IDs will be sent via HTTP POST method, within the POST body. POST requests have no restrictions on data length.

The UniversalConnectorHandler detects content-streams based on the Content-Type that is defined in the header field of the HTTP POST request. The Content-Type defines the MIME type of the body of the POST request. Only streams with Content-Type: text/csv will be parsed by UniversalConnectorHandler. Requests with a different Content-Type will be ignored and the POST body will not be processed.

The ID set is delivered as Comma-separated ID values (CSV). UniversalConnectorHandler parses the complete POST body. Therefore it is not allowed to add additional data to the POST body as it will be interpreted as CSV IDs. Unknown and duplicate IDs will be ignored.

The example below shows how to send HTTP POST request via console tool curl. The Content-Type is defined as text/csv. The POST body only consists of a set of comma separated IDs 1,2,3,4,5,6,. These IDs are unique key IDs and exist in the index. Send IDs as CSV via POST body to Solr in order to restrict results to the given IDs:

curl -v -H "Content-Type:text/csv" --data "1,2,3,4,5,6," "http://localhost:8080/solr/collection1/subset?q=*:*&rows=10&wt=json&indent=true&fl=id"
> POST /solr/collection1/subset?q=*:*&rows=10&wt=json&indent=true&fl=id HTTP/1.1
> User-Agent: curl/7.35.0
> Host: localhost:8080
> Accept: */*
> Content-Type:text/csv
> Content-Length: 12
>

Trailing comma in CSV set

Note, that there is a trailing comma in the given example ID set ( 1,2,3,4,5,6, ) in Listing below. The last ID will only be parsed if the set ends with a new line or a comma. For simplicity we recommend to just append a trailing comma to your CSV set.

< HTTP/1.1 200 OK
< Content-Type: application/json; charset=UTF-8
< Transfer-Encoding: chunked
< Server: Jetty(8.1.2.v20120308)
<
{
  "responseHeader":{
    "status":0,
    "QTime":11,
    "params":{
      "fl":"id",
      "indent":"true",
      "q":"*:*",
      "wt":"json",
      "rows":"10"}},
  "response":{"numFound":6,"start":0,"docs":[
      {
        "id":"1"},
      {
        "id":"2"},
      {
        "id":"3"},
      {
        "id":"4"},
      {
        "id":"5"},
      {
        "id":"6"}]
  }}

The example sends the data to the request handler /subset. The specific handler implementation is the UniversalConnectorHandler that parses the incoming POST body (see Configuration for setup instructions).

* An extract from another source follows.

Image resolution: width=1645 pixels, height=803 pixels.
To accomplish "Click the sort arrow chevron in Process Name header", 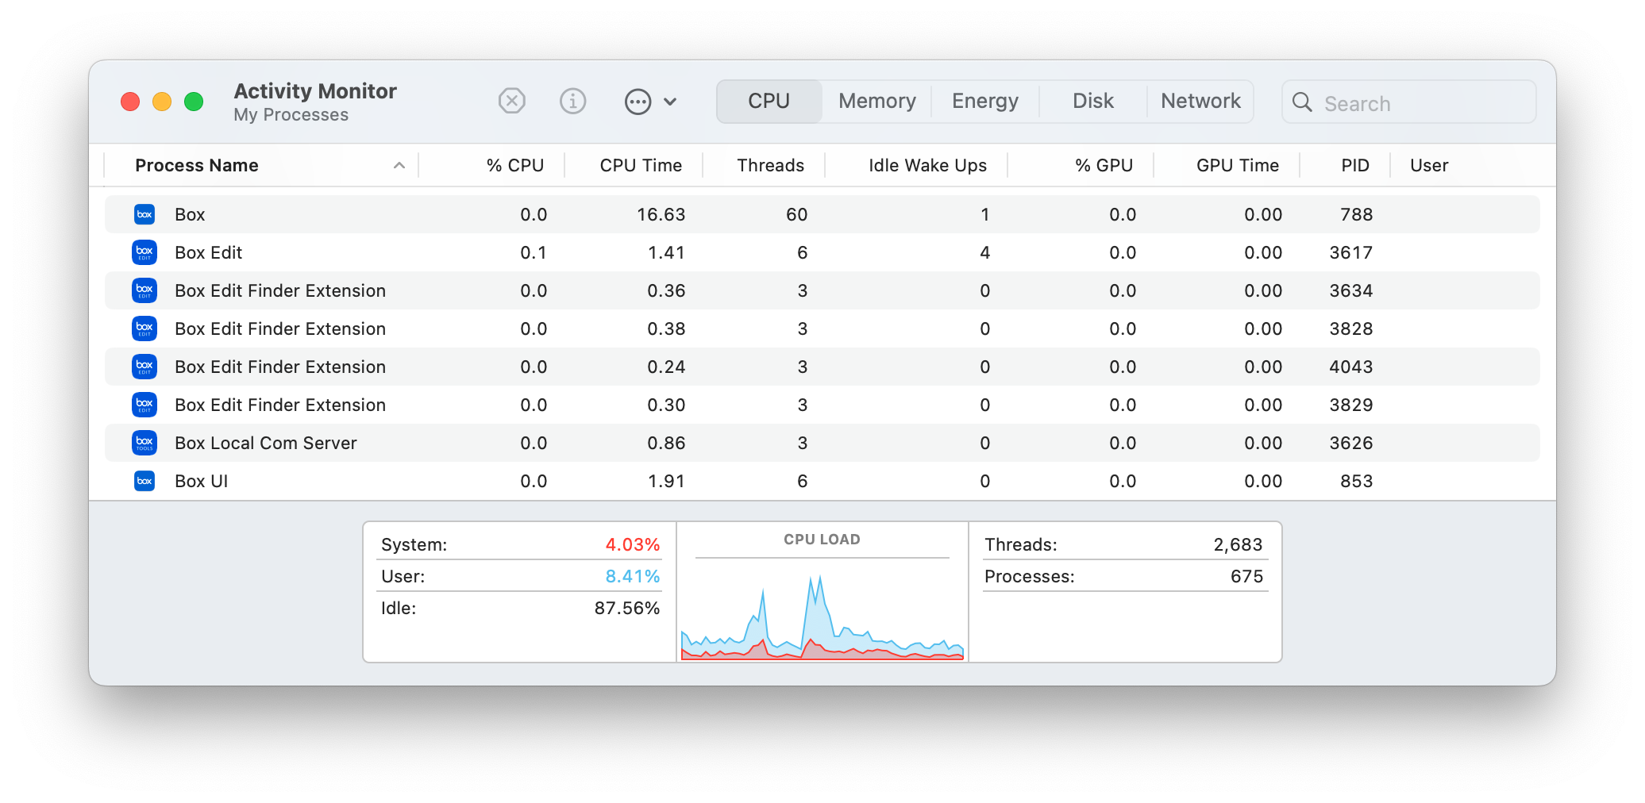I will click(x=399, y=165).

With the param q=*:* the query matches all documents stored in the Solr index. Since we want to restrict the search results to the given set of IDs, q=*:* means it matches all documents defined in the CSV ID set. Therefore only those six IDs are part of the response ("numFound":6).

All standard Solr query parameters (like q=*:*) are part of the URL as usual. You can trigger the complete range of pixolution flow functionaltiy (described in Visual Search) by just adding the needed parameter to the URL.

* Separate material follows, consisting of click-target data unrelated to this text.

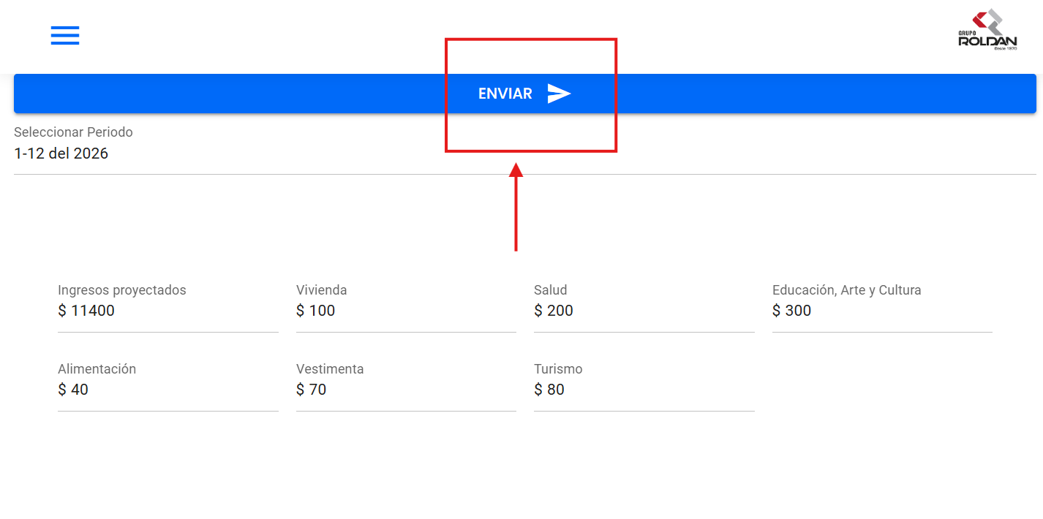Viewport: 1043px width, 519px height.
Task: Submit the form with ENVIAR button text
Action: pos(505,94)
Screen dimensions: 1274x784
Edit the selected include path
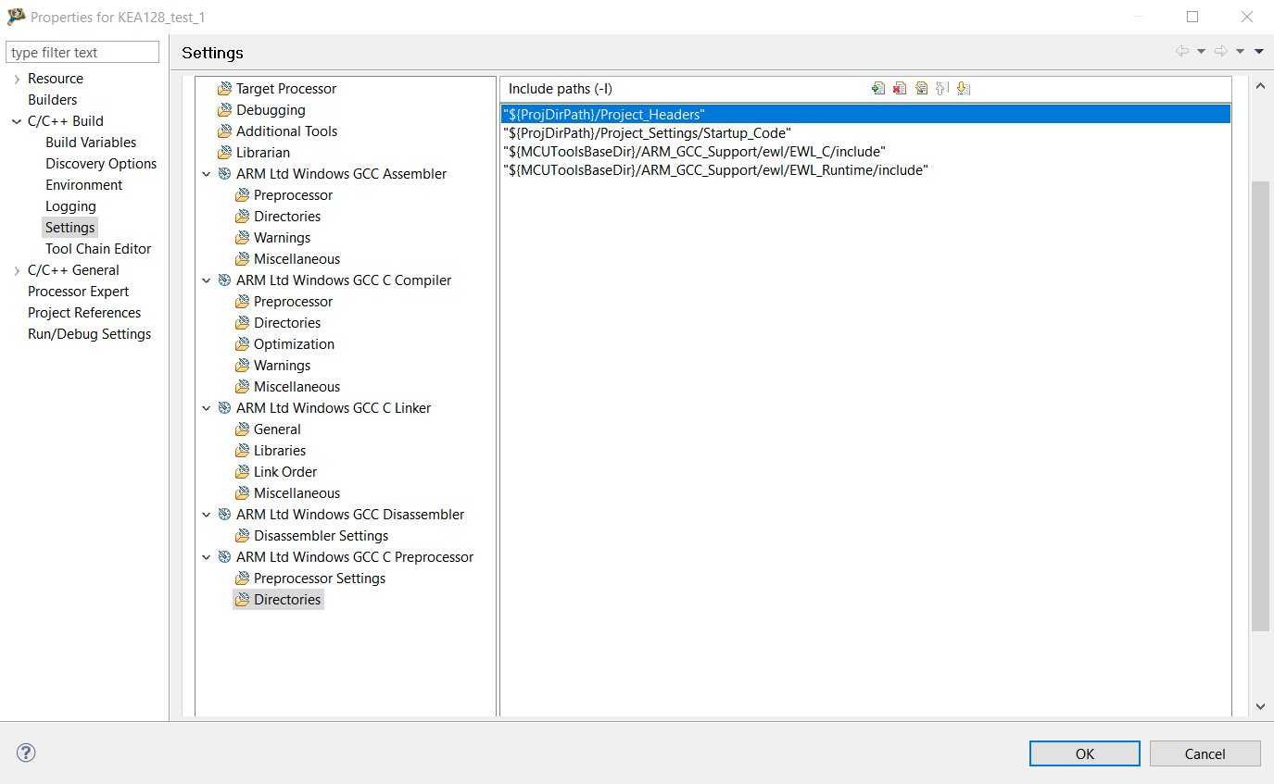921,88
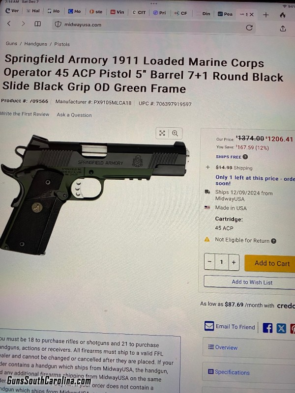Click Ships Free help question icon
The width and height of the screenshot is (295, 393).
tap(245, 157)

Note, if you do a similarity search by using rank.by=id:8 and you want the ID to be part of the response, you have to add this ID to the set of CSV IDs in the POST body.

How many IDs should I send?

There is no limitation on how many IDs you can send to the UniversalConnectorHandler. However, there is a trade-off between performance and search quality. Sending more image IDs deliver better results at the cost of higher query times (due to increased parsing efforts and internal docID lookups). It depends on your specific search system and your cache configuration (see section Configuration) how many IDs are feasable.

Set correct Content-type

Make sure to set the proper Content-Type. The default Content-Type: application* will be handled by Solr and will result in an error, since no content-streams are allowed in queries. Only Content-Type: text-csv will be parsed and processed by pixolution flow.